A federal judge in Chicago has trimmed a long‑running discrimination lawsuit against Evanston/Skokie School District 65 but left its core alive, keeping the district’s equity efforts under a legal microscope. In a June 24 ruling, the judge narrowed the case to a constitutional equal‑protection challenge aimed at the district’s race‑conscious trainings and programs. After years of back‑and‑forth with federal agencies and amended filings, the dispute now moves forward on that more focused question.
Judge Lets Equal‑Protection Challenge Move Forward
U.S. District Judge John Tharp ruled that parts of teacher Stacy Deemar’s complaint, including an equal‑protection claim, can go ahead, while he tossed several Title VI counts under federal civil‑rights law, according to Chicago Tribune.
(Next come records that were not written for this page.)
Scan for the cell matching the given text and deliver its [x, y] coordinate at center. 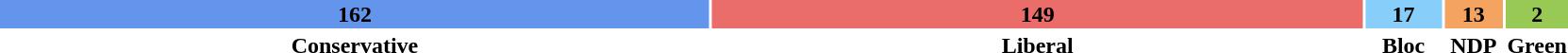
149 [1038, 14]
162 [355, 14]
13 [1474, 14]
17 [1403, 14]
Provide the (x, y) coordinate of the cell's center where the given text is located.  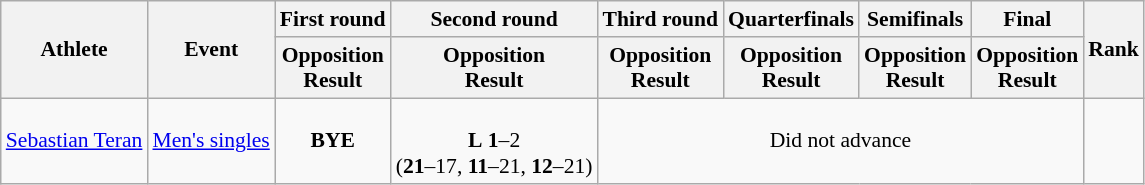
Did not advance (841, 142)
Sebastian Teran (74, 142)
Third round (661, 19)
Men's singles (210, 142)
Final (1027, 19)
First round (333, 19)
Event (210, 50)
Semifinals (915, 19)
Quarterfinals (791, 19)
Athlete (74, 50)
Second round (494, 19)
L 1–2(21–17, 11–21, 12–21) (494, 142)
Rank (1114, 50)
BYE (333, 142)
Tharp also found that Deemar does not have standing to seek prospective relief and limited her remedies to alleged past harms, which sharply curbs what she can ultimately ask the court to order.
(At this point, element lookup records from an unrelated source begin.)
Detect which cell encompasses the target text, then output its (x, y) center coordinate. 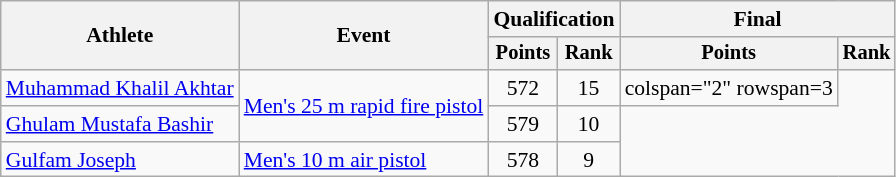
Qualification (554, 19)
Final (758, 19)
Men's 25 m rapid fire pistol (364, 106)
Event (364, 36)
579 (522, 124)
colspan="2" rowspan=3 (729, 88)
Ghulam Mustafa Bashir (120, 124)
15 (589, 88)
572 (522, 88)
Athlete (120, 36)
10 (589, 124)
Muhammad Khalil Akhtar (120, 88)
Locate the cell with the specified text and output its [x, y] center coordinate. 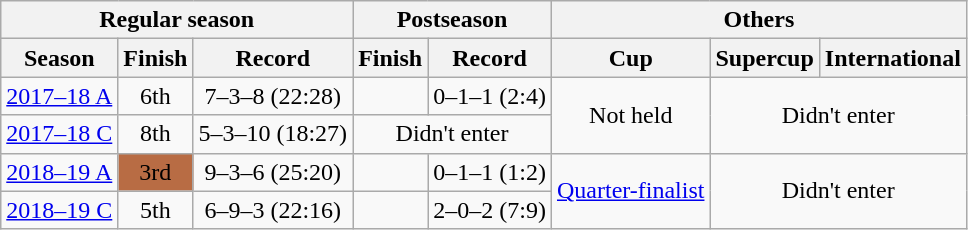
5th [156, 210]
Regular season [177, 20]
Supercup [764, 58]
Cup [630, 58]
International [892, 58]
Postseason [452, 20]
9–3–6 (25:20) [273, 172]
2017–18 A [60, 96]
0–1–1 (2:4) [490, 96]
6–9–3 (22:16) [273, 210]
2018–19 A [60, 172]
8th [156, 134]
0–1–1 (1:2) [490, 172]
7–3–8 (22:28) [273, 96]
6th [156, 96]
2–0–2 (7:9) [490, 210]
2017–18 C [60, 134]
2018–19 C [60, 210]
Quarter-finalist [630, 191]
Others [758, 20]
5–3–10 (18:27) [273, 134]
3rd [156, 172]
Season [60, 58]
Not held [630, 115]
Federal Probe And Legal History
Deemar first raised concerns with the U.S. Department of Education’s Office for Civil Rights in 2019, and OCR opened a Title VI investigation into District 65 in May 2025, according to a press release from the U.S. Department of Education. The Southeastern Legal Foundation, which represents Deemar, filed an amended federal complaint in 2024 and has argued that the district’s trainings, affinity groups and some curricular materials stigmatized white teachers and students, according to Southeastern Legal Foundation.
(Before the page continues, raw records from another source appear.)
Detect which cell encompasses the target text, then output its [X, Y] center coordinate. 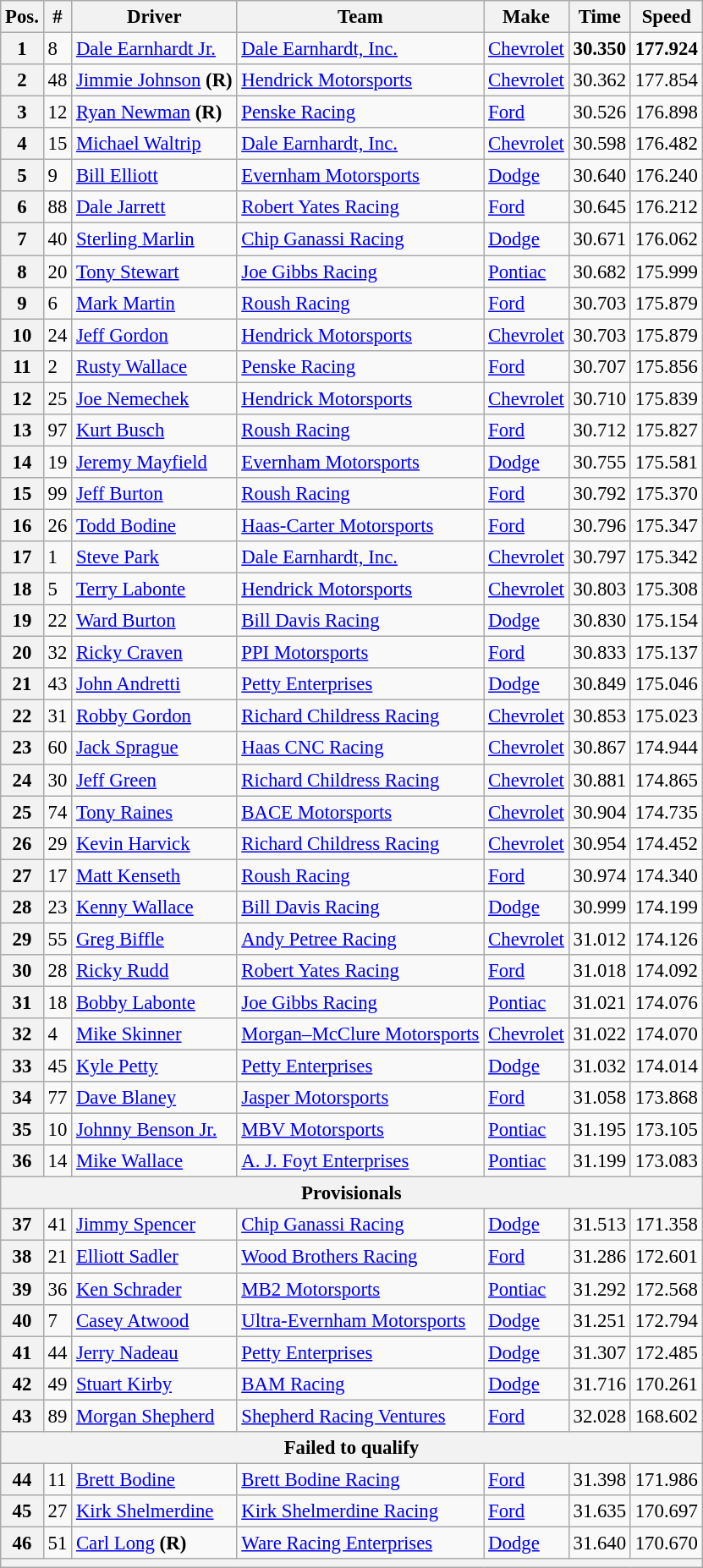
176.898 [667, 113]
Dale Earnhardt Jr. [154, 49]
175.581 [667, 462]
Morgan Shepherd [154, 1416]
176.482 [667, 144]
176.240 [667, 176]
Make [526, 17]
34 [22, 1098]
BAM Racing [360, 1384]
Andy Petree Racing [360, 939]
Steve Park [154, 557]
Robby Gordon [154, 717]
30.881 [599, 780]
51 [58, 1543]
30.954 [599, 843]
174.452 [667, 843]
31.012 [599, 939]
171.986 [667, 1480]
31.716 [599, 1384]
A. J. Foyt Enterprises [360, 1162]
Haas-Carter Motorsports [360, 525]
Dale Jarrett [154, 207]
MBV Motorsports [360, 1130]
Provisionals [352, 1194]
173.868 [667, 1098]
Jeremy Mayfield [154, 462]
Mike Skinner [154, 1035]
Bobby Labonte [154, 1002]
30.671 [599, 239]
172.485 [667, 1353]
Kyle Petty [154, 1067]
31.307 [599, 1353]
176.062 [667, 239]
13 [22, 431]
31.251 [599, 1321]
48 [58, 80]
30.833 [599, 653]
174.070 [667, 1035]
Mike Wallace [154, 1162]
39 [22, 1289]
97 [58, 431]
31.398 [599, 1480]
Mark Martin [154, 303]
31.640 [599, 1543]
174.014 [667, 1067]
Greg Biffle [154, 939]
Tony Raines [154, 812]
Jack Sprague [154, 749]
89 [58, 1416]
Jasper Motorsports [360, 1098]
31.635 [599, 1512]
Wood Brothers Racing [360, 1257]
31.195 [599, 1130]
175.046 [667, 684]
175.827 [667, 431]
168.602 [667, 1416]
Elliott Sadler [154, 1257]
Time [599, 17]
88 [58, 207]
30.792 [599, 494]
30.712 [599, 431]
177.924 [667, 49]
Shepherd Racing Ventures [360, 1416]
Ultra-Evernham Motorsports [360, 1321]
173.083 [667, 1162]
46 [22, 1543]
31.286 [599, 1257]
99 [58, 494]
Kirk Shelmerdine Racing [360, 1512]
37 [22, 1226]
55 [58, 939]
Jeff Gordon [154, 335]
Team [360, 17]
Kenny Wallace [154, 908]
Kurt Busch [154, 431]
Ricky Rudd [154, 971]
30.710 [599, 398]
16 [22, 525]
174.199 [667, 908]
Jeff Burton [154, 494]
30.974 [599, 876]
30.830 [599, 621]
170.261 [667, 1384]
Failed to qualify [352, 1448]
42 [22, 1384]
Terry Labonte [154, 590]
49 [58, 1384]
30.803 [599, 590]
174.340 [667, 876]
Brett Bodine Racing [360, 1480]
Kirk Shelmerdine [154, 1512]
174.076 [667, 1002]
175.999 [667, 272]
177.854 [667, 80]
172.568 [667, 1289]
30.755 [599, 462]
170.697 [667, 1512]
175.154 [667, 621]
175.308 [667, 590]
Bill Elliott [154, 176]
Todd Bodine [154, 525]
175.347 [667, 525]
Jeff Green [154, 780]
172.794 [667, 1321]
30.640 [599, 176]
Stuart Kirby [154, 1384]
175.839 [667, 398]
31.021 [599, 1002]
77 [58, 1098]
30.849 [599, 684]
30.867 [599, 749]
172.601 [667, 1257]
30.853 [599, 717]
John Andretti [154, 684]
Ware Racing Enterprises [360, 1543]
Jimmy Spencer [154, 1226]
32.028 [599, 1416]
Ken Schrader [154, 1289]
Speed [667, 17]
# [58, 17]
174.126 [667, 939]
30.797 [599, 557]
30.707 [599, 366]
170.670 [667, 1543]
Dave Blaney [154, 1098]
174.944 [667, 749]
Sterling Marlin [154, 239]
33 [22, 1067]
174.092 [667, 971]
30.645 [599, 207]
175.856 [667, 366]
31.058 [599, 1098]
Tony Stewart [154, 272]
74 [58, 812]
Michael Waltrip [154, 144]
Haas CNC Racing [360, 749]
Driver [154, 17]
31.032 [599, 1067]
30.362 [599, 80]
31.513 [599, 1226]
30.904 [599, 812]
Morgan–McClure Motorsports [360, 1035]
Ryan Newman (R) [154, 113]
38 [22, 1257]
176.212 [667, 207]
30.999 [599, 908]
Jerry Nadeau [154, 1353]
Kevin Harvick [154, 843]
175.137 [667, 653]
30.682 [599, 272]
173.105 [667, 1130]
30.796 [599, 525]
174.865 [667, 780]
Carl Long (R) [154, 1543]
Casey Atwood [154, 1321]
175.370 [667, 494]
Joe Nemechek [154, 398]
30.350 [599, 49]
31.292 [599, 1289]
Rusty Wallace [154, 366]
3 [22, 113]
30.598 [599, 144]
31.018 [599, 971]
Ward Burton [154, 621]
31.022 [599, 1035]
Pos. [22, 17]
174.735 [667, 812]
Matt Kenseth [154, 876]
BACE Motorsports [360, 812]
175.342 [667, 557]
Johnny Benson Jr. [154, 1130]
PPI Motorsports [360, 653]
Jimmie Johnson (R) [154, 80]
175.023 [667, 717]
171.358 [667, 1226]
35 [22, 1130]
Brett Bodine [154, 1480]
Ricky Craven [154, 653]
30.526 [599, 113]
MB2 Motorsports [360, 1289]
60 [58, 749]
31.199 [599, 1162]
What The Complaint Alleges
The filings describe staff and student exercises referred to as "privilege walks," race‑based affinity group sessions for staff, and lesson materials the complaint says associate "whiteness" with structural harms, according to the public docket. Those allegations and the amended complaint are available in the court record for Deemar v. Board of Education, as reflected in filings on the federal docket.
District Responds
District 65 officials said they are aware of the ruling and are reviewing the complaint with their attorneys, according to Chicago Tribune. The district’s published materials state that its equity policy is aimed at identifying and addressing disparities and structural barriers that affect student outcomes, and that it is not intended to single out individual staff members for adverse treatment.
Plaintiff’s Reaction
Southeastern Legal Foundation welcomed the decision, saying it aligns with the group’s long‑held position that separating teachers in meetings, trainings or affinity groups based on race runs afoul of constitutional protections. Executive director Kimberly Hermann stated that effect, and the organization has posted its complaint materials and related documents online to back up the factual allegations in the suit.
Legal Implications
Tharp’s order draws on recent Supreme Court precedent that tightens limits on race‑based classifications when courts weigh standing and the scope of relief, a framework legal observers pointed to in the wake of the ruling. Separately, federal rules restrict private Title VI lawsuits over employment practices unless a program’s federal funding has as a "primary objective" the provision of employment, a constraint outlined in the Justice Department’s Title VI legal manual.
What Comes Next
The court has not yet set a future hearing or schedule, and the ruling leaves open the possibility of discovery if the case survives additional motions. Deemar is seeking nominal damages, a declaratory judgment and injunctive relief, as laid out in the public complaint and docket entries.
Why This Matters Locally
The narrow ruling keeps in play a closely watched test of how far local school districts can go with race‑conscious training and curriculum before colliding with constitutional limits. For Evanston/Skokie residents, it means the legal fight over District 65’s equity efforts is not over yet, with more briefs, arguments and potentially depositions still to come.